**Reading passage:**

_ _ _ _ _ _ _

This is a malady I have written about in prior essays. This is a crisis of meaninglessness despite our era being the safest and most privileged in human history—despite ease. But writing about this crisis in ease with its abstract threats has come at the cost of ignoring meaninglessness found at the opposite end of the spectrum: in extreme hardship.
Why does this shift in focus matter?
Because my hunch is the cure for meaninglessness in ease is the same as the cure for meaninglessness found in extreme forms hardship. Sir Ernest Shackleton described the perfect example of this truth. His memoir, South, is a gold mine of experiential wisdom that yields more fruit than any mass-market self-help book ever could because his lessons are written in blood.1
One story hooked in my mind.
Shackleton and his men crouched in their tents on an arctic island with wind so wicked it would knock the skeletal survivors off their feet. Their ship sank in the arctic, and they were well over a year into their brutal survival and near starvation. One man “had expressed a desire to lie down and die.”2 Shackleton immediately grabbed the man with the suicidal soul and set him a task: keep the little stove fire alight. Shackleton wrote the results: “… it took his thoughts away from the chances of immediate dissolution. In fact, I found him a little later gravely concerned over the drying of a naturally not over-clean pair of socks… occupation had brought his thoughts back into the ordinary cares of life.”
This is satisfying. I love that a man can endure death-by-isolation, death-by-whale, death-by-ice, death-by-starvation, and an ironic death-by-dehydration while surrounded by gorgeous fresh water icebergs, solely by focusing on drying a pair of socks. Shackleton’s wisdom is the sort of wisdom the mind begs us to remember in case we ever find ourselves in a leadership position while stranded on an island or in a concrete bunker during a nuclear holocaust.
Then I wondered why meaninglessness arises in extreme hardship in the first place.
Well, why would it not? Killer whales might smash through three feet of ice beneath your feet and drag you down into black water and eat you with weirdly thimble-like teeth. Ice floes might ruin your ship and trap you on an arctic island. A colossal shard of iceberg might slide into the sea and send a thirty foot tidal wave of freezing water at your paltry tent pitched on a few pebbles at the foot of a cliff. You might starve. Get frost bite. A man can die and not even know it. It is a never ending game of drop-the-soap.

_ _ _ _ _ _ _

**Tasks to carry out:**
1. Can you copy the stored items verbatim, from the line holding "Where should I click to: Switch map" through the line holding "(x=24, y=102)", with both of those lines included?
2. Could you extend the essay on meaninglessness and Shackleton's survival story, starting after its final sentence?
The essay and the stored items are two unrelated pieces of material.

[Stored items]

_ _ _ _ _ _ _

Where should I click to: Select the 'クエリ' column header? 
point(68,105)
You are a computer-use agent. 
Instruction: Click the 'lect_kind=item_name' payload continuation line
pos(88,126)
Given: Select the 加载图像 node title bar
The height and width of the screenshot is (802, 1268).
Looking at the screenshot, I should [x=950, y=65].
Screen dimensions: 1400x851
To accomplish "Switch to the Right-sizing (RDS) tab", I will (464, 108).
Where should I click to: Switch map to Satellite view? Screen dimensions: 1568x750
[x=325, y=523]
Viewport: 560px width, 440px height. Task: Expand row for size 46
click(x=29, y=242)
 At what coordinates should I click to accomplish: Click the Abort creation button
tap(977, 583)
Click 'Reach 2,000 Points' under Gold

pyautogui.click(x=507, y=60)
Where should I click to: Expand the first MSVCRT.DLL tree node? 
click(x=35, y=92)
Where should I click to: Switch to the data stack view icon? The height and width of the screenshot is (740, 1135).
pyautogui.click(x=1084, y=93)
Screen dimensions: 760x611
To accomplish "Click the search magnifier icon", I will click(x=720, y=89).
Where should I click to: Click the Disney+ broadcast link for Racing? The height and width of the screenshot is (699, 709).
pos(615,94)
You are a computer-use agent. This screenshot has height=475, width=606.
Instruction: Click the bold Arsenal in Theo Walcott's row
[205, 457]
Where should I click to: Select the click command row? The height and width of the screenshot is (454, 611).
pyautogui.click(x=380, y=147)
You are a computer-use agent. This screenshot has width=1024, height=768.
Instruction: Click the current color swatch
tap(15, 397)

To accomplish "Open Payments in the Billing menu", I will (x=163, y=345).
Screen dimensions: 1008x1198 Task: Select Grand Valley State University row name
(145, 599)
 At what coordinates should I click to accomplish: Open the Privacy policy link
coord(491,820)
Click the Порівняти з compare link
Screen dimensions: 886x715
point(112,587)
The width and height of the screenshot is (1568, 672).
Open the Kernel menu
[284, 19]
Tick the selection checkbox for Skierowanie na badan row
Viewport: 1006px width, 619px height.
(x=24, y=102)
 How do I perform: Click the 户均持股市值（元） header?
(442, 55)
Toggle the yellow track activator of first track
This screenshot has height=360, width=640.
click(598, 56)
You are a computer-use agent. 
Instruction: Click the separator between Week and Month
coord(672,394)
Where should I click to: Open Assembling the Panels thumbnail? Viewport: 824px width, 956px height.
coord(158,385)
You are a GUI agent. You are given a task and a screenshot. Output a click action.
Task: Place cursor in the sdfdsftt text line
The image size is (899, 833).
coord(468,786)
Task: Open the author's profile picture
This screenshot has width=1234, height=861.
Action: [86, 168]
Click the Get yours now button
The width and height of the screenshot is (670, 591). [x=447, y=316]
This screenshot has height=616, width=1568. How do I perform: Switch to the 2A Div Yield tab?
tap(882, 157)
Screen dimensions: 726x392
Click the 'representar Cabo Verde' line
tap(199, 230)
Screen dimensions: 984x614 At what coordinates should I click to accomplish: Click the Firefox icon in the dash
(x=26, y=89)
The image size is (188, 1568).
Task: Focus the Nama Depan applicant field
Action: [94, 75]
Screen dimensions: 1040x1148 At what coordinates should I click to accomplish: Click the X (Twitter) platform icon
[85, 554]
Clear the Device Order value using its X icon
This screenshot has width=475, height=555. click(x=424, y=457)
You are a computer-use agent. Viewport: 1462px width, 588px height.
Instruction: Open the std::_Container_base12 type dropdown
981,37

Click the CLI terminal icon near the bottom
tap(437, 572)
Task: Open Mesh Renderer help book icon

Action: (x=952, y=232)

_ _ _ _ _ _ _

**Results of the tasks:**
1.
Where should I click to: Switch map to Satellite view? Screen dimensions: 1568x750
[x=325, y=523]
Viewport: 560px width, 440px height. Task: Expand row for size 46
click(x=29, y=242)
 At what coordinates should I click to accomplish: Click the Abort creation button
tap(977, 583)
Click 'Reach 2,000 Points' under Gold

pyautogui.click(x=507, y=60)
Where should I click to: Expand the first MSVCRT.DLL tree node? 
click(x=35, y=92)
Where should I click to: Switch to the data stack view icon? The height and width of the screenshot is (740, 1135).
pyautogui.click(x=1084, y=93)
Screen dimensions: 760x611
To accomplish "Click the search magnifier icon", I will click(x=720, y=89).
Where should I click to: Click the Disney+ broadcast link for Racing? The height and width of the screenshot is (699, 709).
pos(615,94)
You are a computer-use agent. This screenshot has height=475, width=606.
Instruction: Click the bold Arsenal in Theo Walcott's row
[205, 457]
Where should I click to: Select the click command row? The height and width of the screenshot is (454, 611).
pyautogui.click(x=380, y=147)
You are a computer-use agent. This screenshot has width=1024, height=768.
Instruction: Click the current color swatch
tap(15, 397)

To accomplish "Open Payments in the Billing menu", I will (x=163, y=345).
Screen dimensions: 1008x1198 Task: Select Grand Valley State University row name
(145, 599)
 At what coordinates should I click to accomplish: Open the Privacy policy link
coord(491,820)
Click the Порівняти з compare link
Screen dimensions: 886x715
point(112,587)
The width and height of the screenshot is (1568, 672).
Open the Kernel menu
[284, 19]
Tick the selection checkbox for Skierowanie na badan row
Viewport: 1006px width, 619px height.
(x=24, y=102)

2.
My point is thousands of mortal tasks must be taken into account at all times. So meaninglessness in extreme hardship arises from too many existentially significant tasks, and this draws our attention to the million horrors outside of our control. Now returning to ease, my sense is meaninglessness arises from a lack of existentially significant tasks which, ironically, also draws our attention to the million horrors outside of our control.
It seems, then, in both extreme hardship and ease we may be blinded by the million horrors outside our control and not the only thing that will ever be under our control: choosing a task of consequence.
The cure to meaninglessness is this: absolute excellence consciously applied to a single existentially significant task. Mind, body, and soul dialed in and cranked up to the maximum, for one task.
This makes sense, and it glides into my larger project within the What then? universe. There is a specific amount of hardship I have been honing in on in which meaninglessness cannot get out of hand. “Primal hardship” is neither too much hardship nor too little. I call it primal because it was the rule throughout evolutionary history.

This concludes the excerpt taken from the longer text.